𝓐𝓵𝓫𝓮𝓭𝓸

5K 485 50
                                    

______________________________________
𝐑𝐮𝐛𝐢𝐚
01:52 ━━━●───── 03:14
⇆ㅤㅤ ◁ㅤ ❚❚ㅤ ▷ㅤ ㅤ↻
______________________________________
༻❦༺

Langit sekarang sedang menangis, bahkan ia seakan-akan murka dengan dunia. Mondstadt... Benar-benar hancur, membawa dendam dan dengki menyelimuti kota tersebut.

Panas dingin tanahnya hingga membuat para insan melemah. Teriakan dan tangisan sudah sering terdengar oleh mentari maupun rembulan, sehingga.. Tak ada lagi yang namanya tawa.

Hujan yang biasanya turun membawa berkah akan kemurniannya, terasa sedikit asin seperti air mata saat mencoba nya.
Yang biasanya jatuh dengan lembut seperti kelopak sakura, juga menajam bagaikan pisau.

Dari ratusan orang yang tengah berbaring berlumur darah dan membusuk. ada satu lelaki yang masih berdiri disana.
Menghiraukan betapa kejamnya malam tersebut, betapa suram dan kelamnya suasana yang ada.

Oh rembulan...sebuah ciptaan Tuhan yang sangat indah dan tak ada duanya. Mengapa kau berikan sinarmu yang seperti berkah itu menyinari keberadaannya? Yang seolah berkata bahwa ia telah menyelamatkan dunia.

Bukankah ia keji? Karna telah menjadi malaikat maut? Bukankah ia gila? Karna sudah membantai para rakyat dan pejuang yang ada?

Menyedihkan dan membingungkan.
Kehendak alam memang tak dapat diprediksi.

Lihatlah, manik biru cerahnya yang terpapar cahaya rembulan itu terlihat bersinar dan menyilaukan mata. Begitu indah hingga membuat siapapun terpana akan kecantikan matanya.

Namun sangat disayangkan, cahayanya telah hilang di makan kegelapan. Dan memberikan kesan menyedihkan bagi siapapun yang melihatnya.

༻❦༺

Matanya mulai menajam, raut nya seakan berapi api, entah karna apa.
Ia juga menangis seperti kesakitan.
Cairan ungu itu melumuri badannya, dan suaranya memberat seperti radio rusak.

Menakutkan.

Siapapun yang melihatnya pasti akan menangis. Entah karna empati atau karna ketakutan.

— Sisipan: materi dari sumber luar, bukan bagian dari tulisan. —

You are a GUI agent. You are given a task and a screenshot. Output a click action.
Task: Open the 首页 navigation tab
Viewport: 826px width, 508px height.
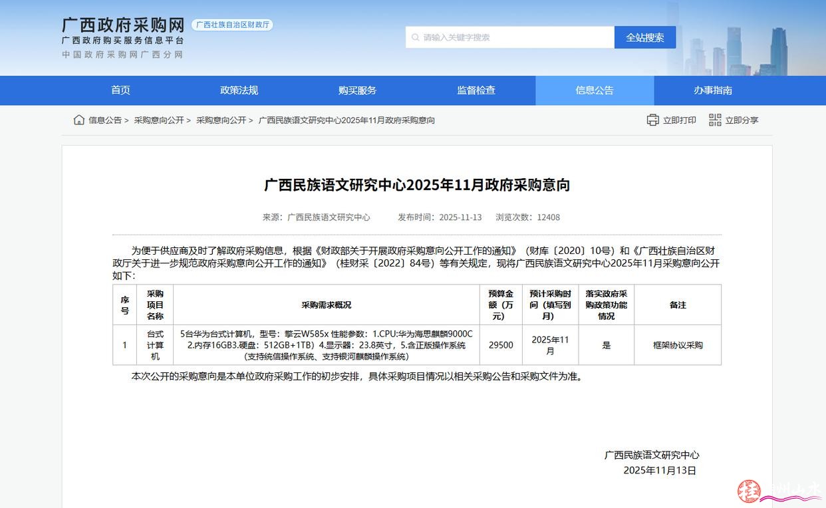point(120,90)
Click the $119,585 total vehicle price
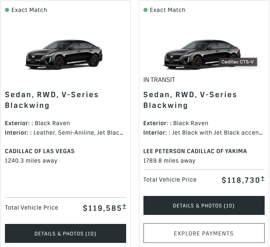This screenshot has height=247, width=270. [x=102, y=208]
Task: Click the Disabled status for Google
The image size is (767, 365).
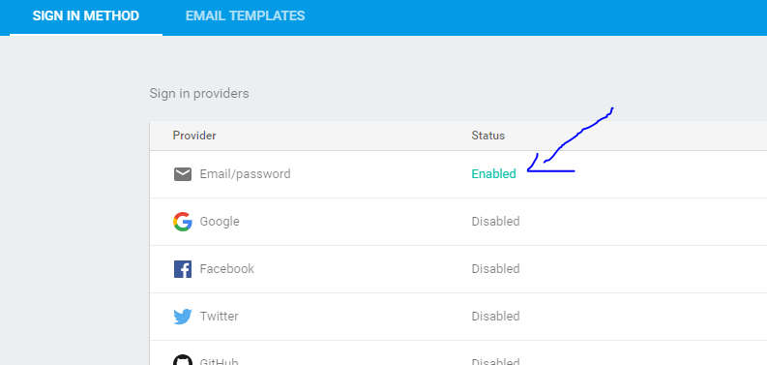Action: [x=495, y=222]
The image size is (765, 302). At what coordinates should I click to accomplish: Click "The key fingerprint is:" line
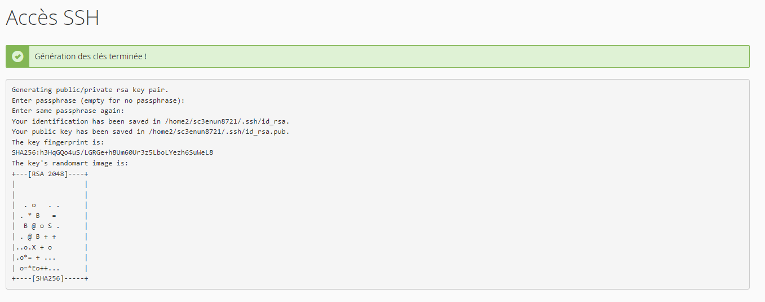pyautogui.click(x=58, y=142)
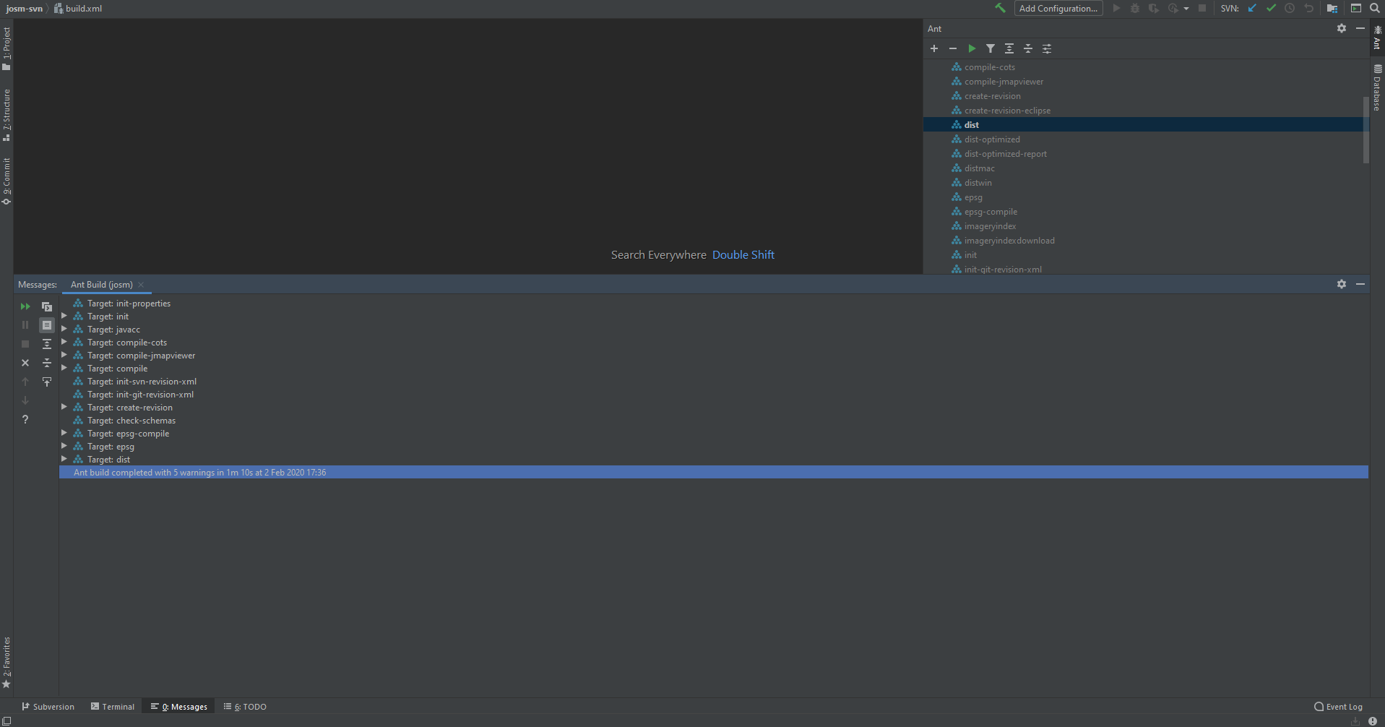This screenshot has width=1385, height=727.
Task: Rerun the Ant build with double green arrows
Action: (25, 306)
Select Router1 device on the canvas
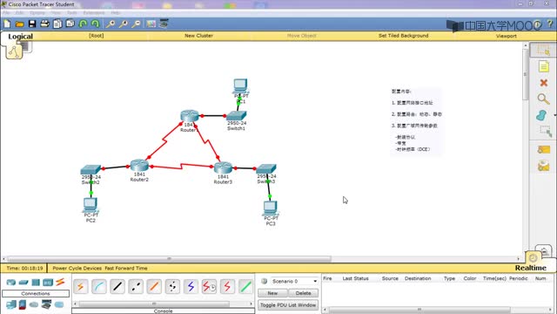 click(x=189, y=116)
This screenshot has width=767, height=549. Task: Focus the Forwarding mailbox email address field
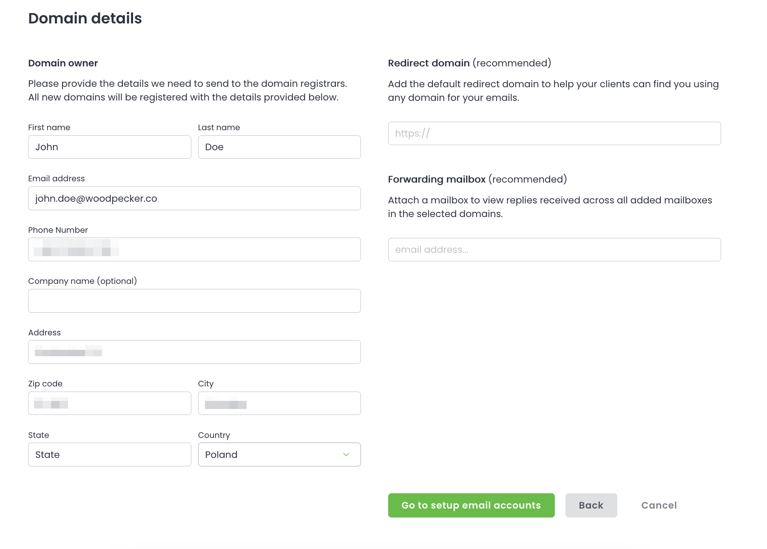tap(554, 250)
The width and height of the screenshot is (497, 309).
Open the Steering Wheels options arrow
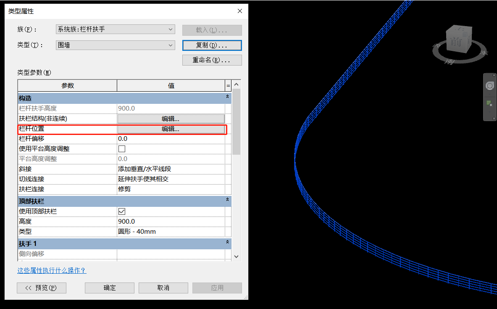(489, 94)
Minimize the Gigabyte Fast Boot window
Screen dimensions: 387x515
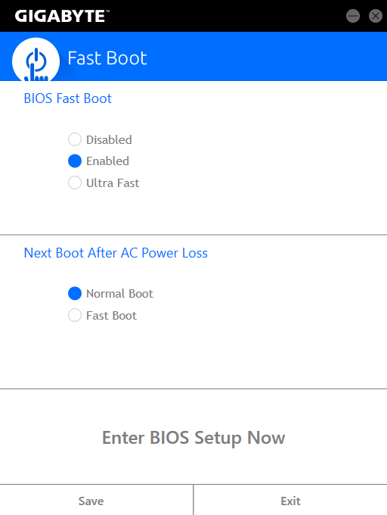[353, 16]
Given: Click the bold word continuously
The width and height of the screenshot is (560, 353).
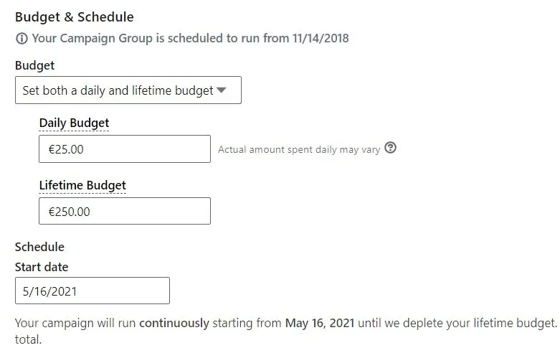Looking at the screenshot, I should tap(174, 323).

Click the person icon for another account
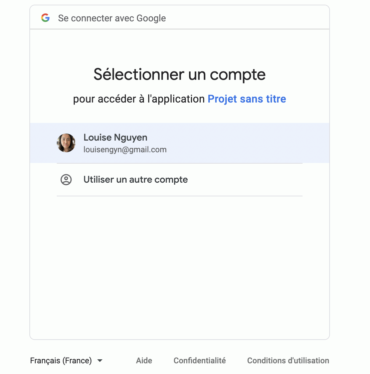pos(66,180)
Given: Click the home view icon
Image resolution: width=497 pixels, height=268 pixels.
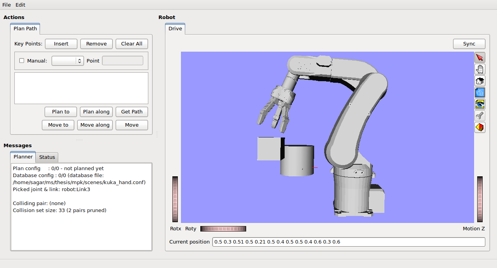Looking at the screenshot, I should coord(480,81).
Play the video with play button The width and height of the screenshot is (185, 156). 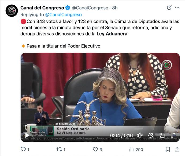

Namun gadis itu [Name], masih belum mengeluarkan cairan bening tersebut. Ia masih berlari, mendekat menggapai sosok gelap tersebut.

tanpa rasa takut ia membawanya kedekapan hangat yang ia miliki. Memang terlihat sulit, sangat sulit malah. Karna Albedo tak henti-henti memberontak, berteriak dan mencakar nya, Sangat mirip seperti hewan liar.

Mereka berdua memang bukan keluarga, bukan pula sepasang kekasih. Bisa di bilang merupakan sahabat, yang hadir di saat membutuhkan, dan saling memiliki rasa.

Namun kini, [Name] bingung.

Ia bingung dengan apa yang harus dilakukan. Luka cakaran tadi mulai terasa perih, suara berat yang sedang teriak di dekat telinga nya juga membuatnya pusing, Hingga sulit untuk berpikir.

Crack!

Ah, lengan kirinya patah.
Membuatnya harus melepaskan Albedo dari dekapannya. Seharusnya bukan seperti ini, bukan seperti ini yang [Name] harapkan.

Kini giliran [Name] yang teriak, memang tak begitu keras dan menakutkan. Namun cukup untuk melampiaskan rasa sakit.

"Jika nanti aku hilang kendali. Menghancurkan mondstadt, menghancurkan segalanya....
Apa aku bisa mengandalkan mu untuk menghentikan ku?"

"Maaf.." Lirihnya.
Tak lama setelah mengucapkan kata itu tadi, [Name] menangis. Begitu kencang hingga hujan pun turut bersedih.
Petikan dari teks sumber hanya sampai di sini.